Beta Maximum Power Extraction Operation-Based Model Predictive Current Control for Linear Induction Motors

Abstract

There is an increasing interest in achieving global climate change mitigation targets that target environmental protection. Therefore, electric vehicles (as linear metros) were developed to avoid greenhouse gas emissions, which negatively impact the climate. Hence, this paper proposes a finite set-model predictive-based current control (FS-MPCC) strategy of linear induction motor (LIM) for linear metro drives fed by solar cells with a beta maximum power extraction (B-MPE) control approach to achieve lower thrust ripples and eliminate a selection of weighting factors, the main limitation of conventional model predictive-based thrust control (which can be time consuming and challenging). The B-MPE control approach ensures that the solar cells operate at their maximum power output, maximizing the energy harvested from the sun.
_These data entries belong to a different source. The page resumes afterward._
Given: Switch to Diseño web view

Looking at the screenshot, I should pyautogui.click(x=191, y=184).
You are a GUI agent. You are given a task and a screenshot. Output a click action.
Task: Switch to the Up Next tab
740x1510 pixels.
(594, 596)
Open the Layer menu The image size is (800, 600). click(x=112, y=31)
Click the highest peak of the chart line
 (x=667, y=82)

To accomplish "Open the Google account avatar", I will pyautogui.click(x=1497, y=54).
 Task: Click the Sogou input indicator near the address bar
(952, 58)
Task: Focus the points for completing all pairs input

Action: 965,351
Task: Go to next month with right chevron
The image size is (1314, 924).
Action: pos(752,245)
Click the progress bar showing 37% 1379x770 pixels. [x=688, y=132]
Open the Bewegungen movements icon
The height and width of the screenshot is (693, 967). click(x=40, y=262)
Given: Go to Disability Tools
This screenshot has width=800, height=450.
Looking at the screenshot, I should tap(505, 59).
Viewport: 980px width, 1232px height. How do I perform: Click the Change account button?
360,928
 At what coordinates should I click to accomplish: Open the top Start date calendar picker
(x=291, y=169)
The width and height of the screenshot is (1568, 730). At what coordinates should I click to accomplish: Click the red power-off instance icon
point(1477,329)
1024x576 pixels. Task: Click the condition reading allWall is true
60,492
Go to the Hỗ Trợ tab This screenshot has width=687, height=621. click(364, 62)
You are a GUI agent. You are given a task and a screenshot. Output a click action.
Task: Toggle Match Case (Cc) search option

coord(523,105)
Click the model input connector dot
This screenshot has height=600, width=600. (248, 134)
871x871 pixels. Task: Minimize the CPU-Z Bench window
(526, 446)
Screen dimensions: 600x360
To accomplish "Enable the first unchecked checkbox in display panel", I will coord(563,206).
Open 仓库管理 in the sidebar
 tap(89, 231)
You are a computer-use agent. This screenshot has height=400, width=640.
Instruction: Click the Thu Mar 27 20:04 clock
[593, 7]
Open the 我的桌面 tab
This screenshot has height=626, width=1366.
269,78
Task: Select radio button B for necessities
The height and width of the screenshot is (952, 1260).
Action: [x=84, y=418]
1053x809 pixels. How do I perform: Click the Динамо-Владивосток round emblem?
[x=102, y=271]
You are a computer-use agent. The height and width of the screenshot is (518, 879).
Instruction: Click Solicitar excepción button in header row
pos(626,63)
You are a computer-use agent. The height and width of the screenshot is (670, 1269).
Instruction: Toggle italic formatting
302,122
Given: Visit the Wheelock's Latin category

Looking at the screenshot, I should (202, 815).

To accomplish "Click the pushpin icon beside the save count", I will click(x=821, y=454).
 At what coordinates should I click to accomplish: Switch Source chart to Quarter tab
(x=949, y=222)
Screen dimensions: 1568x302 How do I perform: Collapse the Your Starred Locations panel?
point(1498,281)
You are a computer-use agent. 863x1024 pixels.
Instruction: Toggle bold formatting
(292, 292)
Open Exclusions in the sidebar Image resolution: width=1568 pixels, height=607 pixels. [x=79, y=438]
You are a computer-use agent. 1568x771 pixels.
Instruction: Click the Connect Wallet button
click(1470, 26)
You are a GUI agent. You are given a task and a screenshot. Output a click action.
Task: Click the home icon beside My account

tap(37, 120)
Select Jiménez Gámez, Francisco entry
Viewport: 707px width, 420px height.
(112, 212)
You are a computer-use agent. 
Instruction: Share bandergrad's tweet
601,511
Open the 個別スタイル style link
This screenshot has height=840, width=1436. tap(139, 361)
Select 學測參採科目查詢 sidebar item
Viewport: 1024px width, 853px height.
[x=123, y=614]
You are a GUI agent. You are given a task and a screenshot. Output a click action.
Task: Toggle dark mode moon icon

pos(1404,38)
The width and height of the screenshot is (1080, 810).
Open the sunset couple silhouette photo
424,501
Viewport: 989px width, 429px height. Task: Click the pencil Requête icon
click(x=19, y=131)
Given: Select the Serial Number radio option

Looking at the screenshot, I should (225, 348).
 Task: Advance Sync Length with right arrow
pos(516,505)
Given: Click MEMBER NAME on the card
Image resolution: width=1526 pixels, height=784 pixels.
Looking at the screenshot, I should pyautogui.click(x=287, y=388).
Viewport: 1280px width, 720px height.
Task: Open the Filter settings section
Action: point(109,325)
Considering a single cost function of primary current errors between the predicted values and their references in αβ-axes, the proposed method eliminates the need for weighting factor selection, thus simplifying the control process. A comparison between the conventional and the presented control method is conducted using MATLAB/Simulink under different scenarios. Comprehensive simulation results of the presented system on a 3 kW LIM prototype revealed that the introduced system based on FS-MPCC surpasses the conventional technique, resulting in a maximum power extraction from solar cells and a suppression of the thrust ripples as well as an avoidance of weighting factor tuning, leading to fewer computational steps.